OK, so it's not a product yet, but it probably will be at some point. Or it'll be part of another product. And we're kind of wondering why.

We're referring here to OfficeTalk, a Microsoft project that's getting tons of attention right now. Here's how we've most often seen it described: Twitter for the workplace. Great. First, we here at RCPU have to get on Twitter because it's what everybody else is doing (something we still don't quite understand). Now, we're facing the possibility of having to deal with Twitter at work?

People must just love this "microblogging" stuff. We find it arrogant and mindless, mostly, and figure that it usually amounts to a big waste of time.

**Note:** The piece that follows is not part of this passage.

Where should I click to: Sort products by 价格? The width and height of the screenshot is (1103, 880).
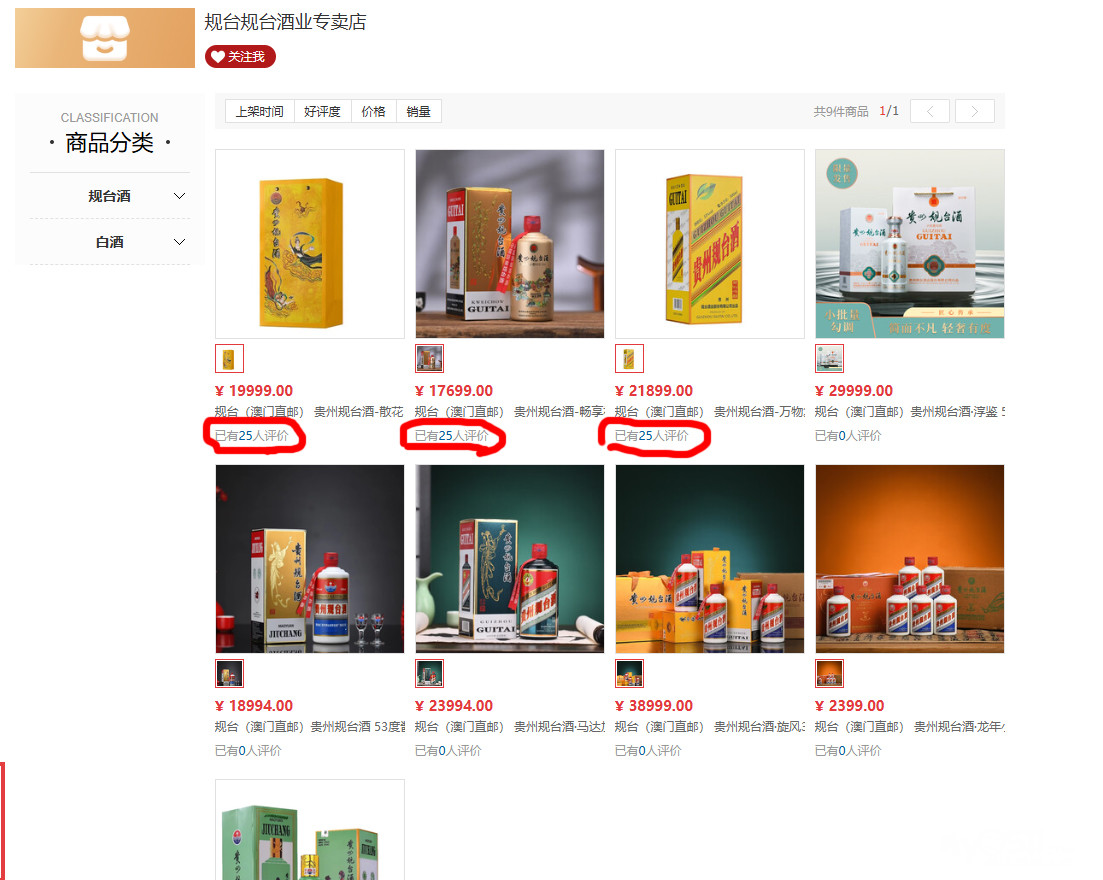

So, do folks really want people tweeting -- or OfficeTalking, or whatever -- in the office all day? Apparently this little application has caught on inside Microsoft. Fantastic. Let Microsoft keep it a secret (too late...).

Look, here's the deal: We at RCPU are all for communication, but we don't think that anybody lacks for methods of communication right now. Mobile devices, e-mail, social-networking sites and even some old-fashioned telephone calls keep us all tied together pretty well.

Your editor recently got to see an extensive, interactive demo of Outlook 2010 and Exchange 2010, and the communication capabilities in those products are mind-blowing. (Their integration into the rest of the Microsoft stack is also amazing.) Seriously. Go get the Outlook 2010 beta if you want a taste. There's some amazing stuff in there. Every possible form of communication seems to blend into every other seamlessly -- only the voice-recognition element (which we've never trusted, anyway, and don't totally understand the mainstream need for) was a bit sketchy. Everything else was incredible, at least in the demo.

Is OfficeTalk, then, really necessary? Partners, will it help you snatch customers away from Lotus Notes if and when it becomes part of, say, SharePoint? If so, great. Really, if it's a sales booster for the channel, we're all for it. But it sure seems like a built-in office time-waster -- as if the Web doesn't already offer enough of those -- and just another management hassle for IT. How many ways do we really need to get a hold of each other? One more, apparently.